I feel you about the lights. Ultimately, I have grown to think that users should have ultimate control over the software running on their devices. If I want a light you can't disable, it should be by designing the hardware that way ... and you're still free to use a sharpie/tape/drill to modify your own hardware.

It's a fine line balancing making things difficult for creeps vs fully empowering a homeowner/caretaker to protect their castle/family how they see fit. But freedom for users to find their balance and law to punish truly bad uses are the only stable solutions... otherwise, creeps can always just use crappy products with no protections instead and you, the regular person, get stuck with crappy restricted products.

Some poignant examples of this are the many art installations that contain Dropcams. Suddenly a bunch of them have ugly blue dots that weren't intended by the artists. Does the artist now have to visit their installations with a sharpie? It's a stupid and limiting rule change that further pushes what was once a generally useful tool into a one-trick home security pony.

I hope you'll forgive me if I suggest that one might have hoped that security wouldn't be an item on your "endless to-do list of improvements" after you've released the product. I mean, what with that whole "good engineering" thing.

----------

§ SET EXERCISE
Proceed with the comment on user control over camera indicator lights, picking up after its final sentence. The records that come next have no connection to the text.

§ Records in a dataset
----------

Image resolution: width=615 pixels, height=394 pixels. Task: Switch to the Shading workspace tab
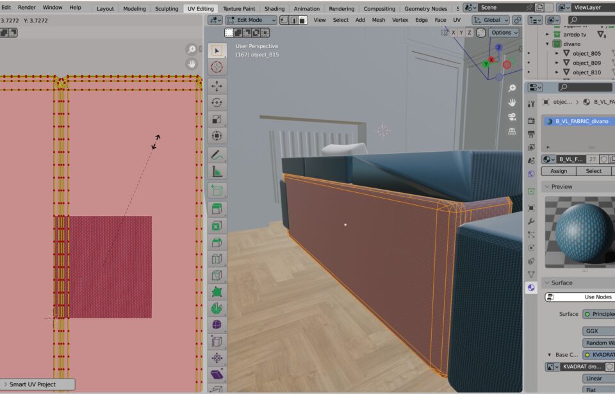coord(274,8)
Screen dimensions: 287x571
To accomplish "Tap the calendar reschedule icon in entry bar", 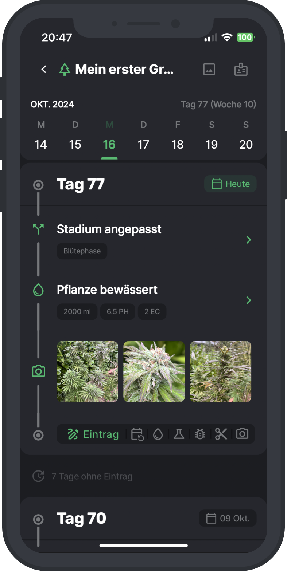I will 137,434.
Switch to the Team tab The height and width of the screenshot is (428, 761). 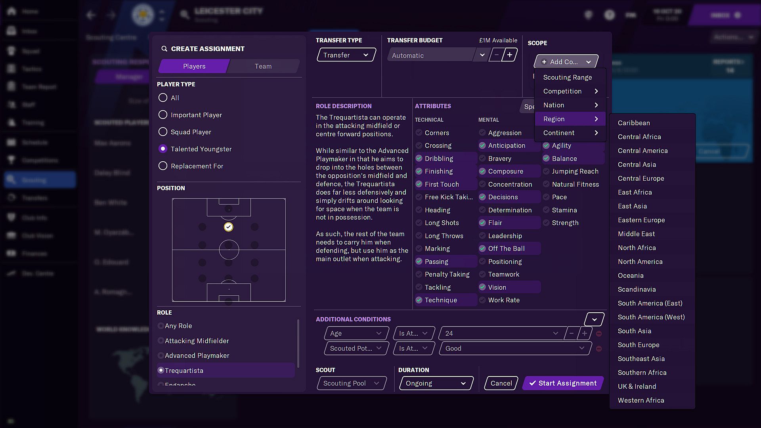(x=263, y=66)
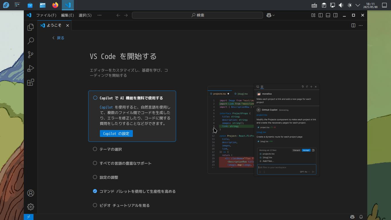Click the Copilot の設定 button
The height and width of the screenshot is (220, 391).
116,133
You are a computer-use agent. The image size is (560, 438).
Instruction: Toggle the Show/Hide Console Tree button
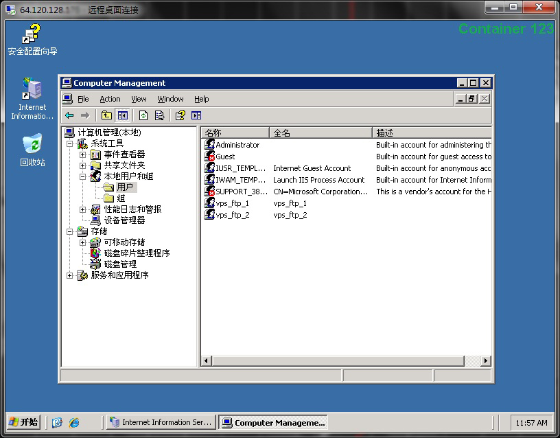(123, 115)
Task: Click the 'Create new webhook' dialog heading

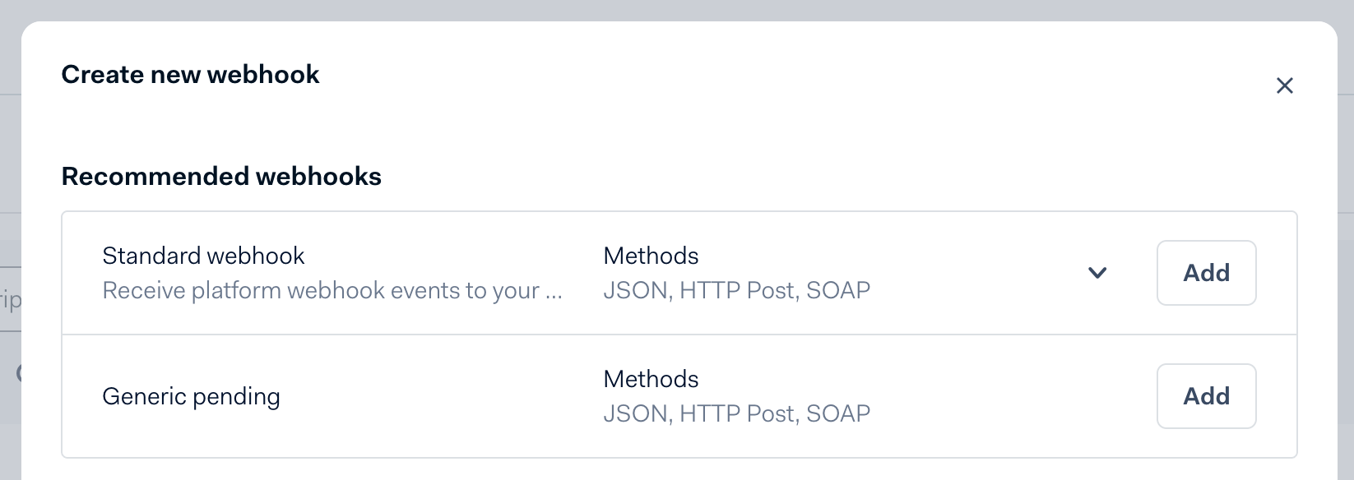Action: (190, 75)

----------

§ TASK RESPONSE
That's not a very generous interpretation of what I wrote, and honestly hints at an immature understanding of good engineering and security.

Dropcam v1 was one of the most secure internet products in existence at its inception, by design, full stop.

Making things more secure is a never-ending charge, and we never stopped. Google/Nest continue to try to improve things as well, but they've been slower and more inefficient at doing so than we were in our heyday. That's why these stories never seem to stop coming. The attackers are outpacing the defenders.

>Dropcam v1 was one of the most secure internet products in existence at its inception, by design, full stop.

Well, with all due respect, that doesn't exclude that the security may not have been "good enough" (then) as much as it is not "good enough" (now):


Erasmus also said “What is life but a play in which everyone acts a part until the curtain comes down?”

“With all due respect”, which part are you playing right now?

My comments were not meant as logical proofs. But, I am content to say that Dropcam, as designed at launch, could likely be proven “net good” based on several popular moral axiomatic systems. That’s the best I’ve got, chum! The alternative is to convert oneself to a motionless blob, attempting to exert the least possible influence on reality unless intense logical calculation and polling of prevailing subjective moral bases has occurred first.

I choose instead to just try to do the right thing, and build cool/good stuff too. And always try to make things better, as long as you have breath. I highly recommend it over the blob strategy.

Have to admit though, I had forgotten how much fun it is to comment on the Internet!

My non technical parents set up their wyze cams by showing the qr code on their smartphone to it. I think it is just for communicating the wifi password to the camera, but it didn't really seem like a big deal for them.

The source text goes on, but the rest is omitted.